Write your answers in the comments section below

  • william1108-yyca
    11/23/2015 - 08:30 p.m.

    WOW! It must have been boring to be waiting about 3 years. I am sure that I don't want to ride on a ship or boat that has about 200 crewmembers. It must have ben crowded in it. But it also must have taken a long time because it is only a canoe not a motor boat. Riding a canoe for about 3 years must be hard and tough. And it is also amazing that they just used the waves and the stars to find their way to places. Maybe I should ride a canoe one day and sail around the whole world.

    Critical thinking question: Why isn't the crew using a GPS?

    Answer. They aren't because they just use nature. For instance they used the waves to guide them through their journey and thy also used the stars. Or they didn't use the GPS because it brought the first Polynesians to Hawaiian islands.

  • rachelh-612-
    11/24/2015 - 09:02 a.m.

    These people may not know about GPS, or they may want to sail the world in a traditional way. People do use GPS if you get lost, often in a car, and sometimes on a boat. But these people may want to travel the world in a more traditional, natural kind of way, to honor their people who sailed many miles without GPS, and sailed to their destination successfully

  • gjohnpaul-par
    11/24/2015 - 10:53 a.m.

    I think they could just use a map or the wind could guide them where they're going. U could also use a compass. ????

  • Eric0221-YYCA
    11/24/2015 - 04:11 p.m.

    I think that it is cool that the 200 crew members are just using an old native American canoe because they are going to be sailing around the whole world by just using a canoe. I think that just using nature as navigation is a good idea because people are going to do the things that the native Americans did because the native Americans used nature as navigation. I think that the way the the native Americans used for navigation is a good idea because using a GPS will easily run out of battery so you always need to recharge it during the journey around the world.

  • annabel1226-yyca
    11/24/2015 - 05:04 p.m.

    Are there enough space for all the people who wants to go there? If there is space then I will go. Also, what if there is a bad weather and the wave pours to the canoe? I hope everything goes all right. I hope that I could ride the canoe and feel what it is like. I think it just feels the same as riding a boat. I hope I would be safe after my trip to canoe. I am really curious about this journey. I keep wondering if I could make and be alive.

• [Source material]
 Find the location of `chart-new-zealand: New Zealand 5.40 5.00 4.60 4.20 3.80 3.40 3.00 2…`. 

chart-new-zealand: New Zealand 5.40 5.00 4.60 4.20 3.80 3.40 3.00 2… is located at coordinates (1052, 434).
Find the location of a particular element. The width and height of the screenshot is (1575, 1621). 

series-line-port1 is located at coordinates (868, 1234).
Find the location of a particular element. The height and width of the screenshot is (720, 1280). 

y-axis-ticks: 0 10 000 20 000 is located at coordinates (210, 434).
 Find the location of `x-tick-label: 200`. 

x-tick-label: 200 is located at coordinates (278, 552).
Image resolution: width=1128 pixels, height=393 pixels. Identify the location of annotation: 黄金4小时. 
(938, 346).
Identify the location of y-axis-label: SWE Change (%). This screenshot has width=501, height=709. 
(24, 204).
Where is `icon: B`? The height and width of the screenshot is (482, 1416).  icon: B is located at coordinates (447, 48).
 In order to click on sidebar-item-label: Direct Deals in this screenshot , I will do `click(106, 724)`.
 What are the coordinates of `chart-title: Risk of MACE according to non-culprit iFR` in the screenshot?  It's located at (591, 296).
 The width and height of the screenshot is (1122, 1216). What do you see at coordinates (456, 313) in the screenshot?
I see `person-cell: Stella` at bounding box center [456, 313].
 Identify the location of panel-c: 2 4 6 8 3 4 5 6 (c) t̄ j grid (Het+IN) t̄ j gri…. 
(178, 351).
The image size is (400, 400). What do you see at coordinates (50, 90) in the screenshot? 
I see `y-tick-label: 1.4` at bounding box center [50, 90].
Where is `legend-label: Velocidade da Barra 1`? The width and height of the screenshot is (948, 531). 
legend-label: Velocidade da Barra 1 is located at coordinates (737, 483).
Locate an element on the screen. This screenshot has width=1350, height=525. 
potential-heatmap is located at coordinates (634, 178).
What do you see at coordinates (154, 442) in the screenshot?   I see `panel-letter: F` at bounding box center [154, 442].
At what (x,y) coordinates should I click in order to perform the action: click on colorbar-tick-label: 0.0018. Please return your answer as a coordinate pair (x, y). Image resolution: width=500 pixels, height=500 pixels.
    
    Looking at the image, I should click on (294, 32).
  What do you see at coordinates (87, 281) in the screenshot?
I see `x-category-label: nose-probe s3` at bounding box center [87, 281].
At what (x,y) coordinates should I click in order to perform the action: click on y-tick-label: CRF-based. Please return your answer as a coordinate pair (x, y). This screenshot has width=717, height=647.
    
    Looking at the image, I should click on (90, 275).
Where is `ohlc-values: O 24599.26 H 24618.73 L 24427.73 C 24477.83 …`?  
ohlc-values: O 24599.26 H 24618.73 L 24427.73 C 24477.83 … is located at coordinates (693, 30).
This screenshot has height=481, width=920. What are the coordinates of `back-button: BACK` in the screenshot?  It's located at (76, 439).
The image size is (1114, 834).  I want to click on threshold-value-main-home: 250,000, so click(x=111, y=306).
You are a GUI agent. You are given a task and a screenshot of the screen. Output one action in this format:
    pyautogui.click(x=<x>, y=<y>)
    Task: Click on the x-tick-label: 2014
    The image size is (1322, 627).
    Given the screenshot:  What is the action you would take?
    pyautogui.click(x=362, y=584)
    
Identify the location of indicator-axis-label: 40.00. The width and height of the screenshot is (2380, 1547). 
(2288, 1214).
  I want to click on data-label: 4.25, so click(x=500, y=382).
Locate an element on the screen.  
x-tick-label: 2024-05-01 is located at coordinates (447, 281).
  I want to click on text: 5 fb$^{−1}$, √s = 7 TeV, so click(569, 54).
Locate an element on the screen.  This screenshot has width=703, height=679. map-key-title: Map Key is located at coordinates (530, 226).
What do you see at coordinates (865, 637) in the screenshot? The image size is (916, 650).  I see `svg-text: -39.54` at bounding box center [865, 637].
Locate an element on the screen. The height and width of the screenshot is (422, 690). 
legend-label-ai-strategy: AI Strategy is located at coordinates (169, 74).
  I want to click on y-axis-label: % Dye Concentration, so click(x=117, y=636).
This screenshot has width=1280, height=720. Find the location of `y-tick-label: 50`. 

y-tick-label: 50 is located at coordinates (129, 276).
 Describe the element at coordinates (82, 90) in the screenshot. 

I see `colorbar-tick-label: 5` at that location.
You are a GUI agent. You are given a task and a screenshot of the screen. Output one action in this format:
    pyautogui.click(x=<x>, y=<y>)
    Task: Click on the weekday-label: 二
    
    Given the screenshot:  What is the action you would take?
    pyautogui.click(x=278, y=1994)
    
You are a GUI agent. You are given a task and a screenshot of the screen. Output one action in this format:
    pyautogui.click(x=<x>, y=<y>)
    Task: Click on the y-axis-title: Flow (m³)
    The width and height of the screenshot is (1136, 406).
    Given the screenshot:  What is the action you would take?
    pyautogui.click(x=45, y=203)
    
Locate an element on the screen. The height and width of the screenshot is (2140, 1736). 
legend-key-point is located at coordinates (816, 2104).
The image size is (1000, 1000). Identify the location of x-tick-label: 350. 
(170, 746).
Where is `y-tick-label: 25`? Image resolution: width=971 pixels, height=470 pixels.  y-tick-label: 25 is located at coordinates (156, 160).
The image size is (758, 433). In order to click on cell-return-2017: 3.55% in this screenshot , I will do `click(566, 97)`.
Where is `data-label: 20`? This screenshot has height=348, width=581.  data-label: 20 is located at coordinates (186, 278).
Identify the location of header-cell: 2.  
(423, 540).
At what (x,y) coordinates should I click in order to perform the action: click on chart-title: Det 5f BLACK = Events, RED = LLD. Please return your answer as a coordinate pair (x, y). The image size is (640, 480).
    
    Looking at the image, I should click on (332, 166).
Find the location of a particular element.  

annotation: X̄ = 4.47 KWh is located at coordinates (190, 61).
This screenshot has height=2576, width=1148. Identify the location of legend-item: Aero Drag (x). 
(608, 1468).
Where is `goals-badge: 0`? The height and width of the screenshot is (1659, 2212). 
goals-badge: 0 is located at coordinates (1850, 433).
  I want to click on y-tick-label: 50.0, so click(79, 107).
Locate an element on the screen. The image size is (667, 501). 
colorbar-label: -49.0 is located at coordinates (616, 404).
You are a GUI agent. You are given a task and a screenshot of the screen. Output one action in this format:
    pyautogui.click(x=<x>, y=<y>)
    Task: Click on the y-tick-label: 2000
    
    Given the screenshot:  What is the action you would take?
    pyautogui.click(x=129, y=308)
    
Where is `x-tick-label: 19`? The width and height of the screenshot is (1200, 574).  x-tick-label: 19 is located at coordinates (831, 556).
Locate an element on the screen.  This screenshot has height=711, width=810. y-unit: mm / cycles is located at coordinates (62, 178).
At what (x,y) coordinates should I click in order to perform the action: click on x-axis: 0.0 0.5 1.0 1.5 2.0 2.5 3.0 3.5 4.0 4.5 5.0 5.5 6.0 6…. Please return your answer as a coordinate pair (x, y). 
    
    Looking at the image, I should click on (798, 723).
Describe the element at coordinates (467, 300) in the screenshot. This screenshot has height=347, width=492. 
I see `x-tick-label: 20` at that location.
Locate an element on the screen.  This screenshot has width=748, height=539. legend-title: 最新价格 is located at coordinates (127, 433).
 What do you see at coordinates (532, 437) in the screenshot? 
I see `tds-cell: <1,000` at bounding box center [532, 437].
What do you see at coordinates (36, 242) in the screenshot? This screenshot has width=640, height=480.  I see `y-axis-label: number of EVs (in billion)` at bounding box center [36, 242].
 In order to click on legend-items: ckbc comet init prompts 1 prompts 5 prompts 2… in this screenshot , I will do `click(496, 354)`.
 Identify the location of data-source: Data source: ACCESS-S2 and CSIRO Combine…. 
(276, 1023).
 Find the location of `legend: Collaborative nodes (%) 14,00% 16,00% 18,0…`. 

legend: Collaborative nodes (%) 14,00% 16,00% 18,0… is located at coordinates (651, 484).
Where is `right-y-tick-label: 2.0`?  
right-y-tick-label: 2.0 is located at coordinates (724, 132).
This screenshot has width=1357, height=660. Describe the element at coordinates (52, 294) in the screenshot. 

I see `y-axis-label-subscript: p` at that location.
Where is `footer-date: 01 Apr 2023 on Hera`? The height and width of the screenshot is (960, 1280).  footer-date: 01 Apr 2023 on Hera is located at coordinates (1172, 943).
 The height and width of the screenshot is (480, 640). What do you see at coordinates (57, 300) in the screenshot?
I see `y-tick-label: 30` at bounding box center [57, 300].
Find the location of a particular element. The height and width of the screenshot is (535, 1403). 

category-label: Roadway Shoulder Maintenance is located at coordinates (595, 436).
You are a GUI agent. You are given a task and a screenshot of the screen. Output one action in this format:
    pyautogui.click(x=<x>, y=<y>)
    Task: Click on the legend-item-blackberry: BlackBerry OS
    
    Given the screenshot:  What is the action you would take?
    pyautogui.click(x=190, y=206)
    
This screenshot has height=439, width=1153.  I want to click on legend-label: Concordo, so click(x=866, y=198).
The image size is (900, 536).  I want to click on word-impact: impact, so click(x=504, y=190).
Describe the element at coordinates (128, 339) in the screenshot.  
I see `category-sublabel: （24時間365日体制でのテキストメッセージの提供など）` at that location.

• [Problems to work on]
(1) In the canoe voyage comments, retype the stretch from "I think they" through "around the world.".
(2) Write what comes next in the canoe voyage comments, picking up after their last sentence.
The material that comes after the canoe voyage comments stands apart from them.

• [Per-task outputs]
(1)
I think they could just use a map or the wind could guide them where they're going. U could also use a compass. ????

  • Eric0221-YYCA
    11/24/2015 - 04:11 p.m.

    I think that it is cool that the 200 crew members are just using an old native American canoe because they are going to be sailing around the whole world by just using a canoe. I think that just using nature as navigation is a good idea because people are going to do the things that the native Americans did because the native Americans used nature as navigation. I think that the way the the native Americans used for navigation is a good idea because using a GPS will easily run out of battery so you always need to recharge it during the journey around the world.

(2)
  • Eugene0808-YYCA
    11/24/2015 - 05:40 p.m.

    I would not want to canoe around the world because there are a lot of dangers that are involved. I am glad that the crew members of the Hokulea canoed to South Africa safely. I wonder why they wanted to pull off this incredible feat. I hope they do not run out of provisions because there are a lot of people on the Hokulea.
    Why isn’t the crew using GPS?
    Answer: The crew is not using GPS because they want to bring back Polynesian wayfinding.

  • miaw-har
    11/24/2015 - 08:29 p.m.

    The crew is not using GPS because they want to do the sailing like the Polynesians. The Polynesians go to Hawaii by the motion of the waves and the patterns of the stars. The question I ask myself is what if technology was never invented ? Well that is about the only way we would get around by sea. So never really rely on technology when there is a way you can do things yourself.

  • jtm-hou
    11/25/2015 - 07:46 p.m.

    The crew is not using a GPS because they want to use their resources.One of the resources they used was the way of the waves.The other thing that they used was the stars to navigate.

  • allisonz-612-
    11/26/2015 - 11:32 a.m.

    They are not using GPS because They are using the motion of the waves and the position of the stars to guide their path.

  • kathyl1-mac
    11/30/2015 - 08:13 a.m.

    It is interesting that some people are trying this ''activity'' that is in a way, dangerous but exciting and different.